▸ Task objective: Locate the line that contains "Choose the rectangle selection tool" in the entries below, then repeat it and every following line through the line that contains "Click the points", exactly, and no others.

▸ Record set:
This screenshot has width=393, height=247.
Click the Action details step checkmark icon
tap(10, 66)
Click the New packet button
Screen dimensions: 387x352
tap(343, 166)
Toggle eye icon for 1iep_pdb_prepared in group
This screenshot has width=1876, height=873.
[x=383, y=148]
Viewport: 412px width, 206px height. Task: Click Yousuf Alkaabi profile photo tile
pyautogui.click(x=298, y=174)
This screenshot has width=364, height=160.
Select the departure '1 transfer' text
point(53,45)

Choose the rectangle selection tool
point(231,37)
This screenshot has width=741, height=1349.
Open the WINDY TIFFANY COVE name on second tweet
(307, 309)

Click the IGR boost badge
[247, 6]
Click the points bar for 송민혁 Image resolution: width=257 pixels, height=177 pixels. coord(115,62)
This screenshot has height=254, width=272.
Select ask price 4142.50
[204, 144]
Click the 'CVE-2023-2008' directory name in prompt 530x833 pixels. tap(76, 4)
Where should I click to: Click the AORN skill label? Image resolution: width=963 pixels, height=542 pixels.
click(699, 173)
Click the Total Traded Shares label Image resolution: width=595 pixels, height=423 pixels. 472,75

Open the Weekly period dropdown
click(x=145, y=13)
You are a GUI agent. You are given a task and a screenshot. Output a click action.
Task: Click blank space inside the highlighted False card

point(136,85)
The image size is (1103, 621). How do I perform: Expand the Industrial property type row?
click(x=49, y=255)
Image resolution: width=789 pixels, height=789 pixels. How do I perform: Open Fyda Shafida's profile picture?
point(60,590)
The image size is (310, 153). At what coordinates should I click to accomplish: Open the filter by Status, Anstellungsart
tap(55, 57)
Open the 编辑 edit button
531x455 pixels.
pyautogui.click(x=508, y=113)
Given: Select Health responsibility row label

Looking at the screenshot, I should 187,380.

▸ Result of this exercise:
Choose the rectangle selection tool
point(231,37)
This screenshot has width=741, height=1349.
Open the WINDY TIFFANY COVE name on second tweet
(307, 309)

Click the IGR boost badge
[247, 6]
Click the points bar for 송민혁 Image resolution: width=257 pixels, height=177 pixels. coord(115,62)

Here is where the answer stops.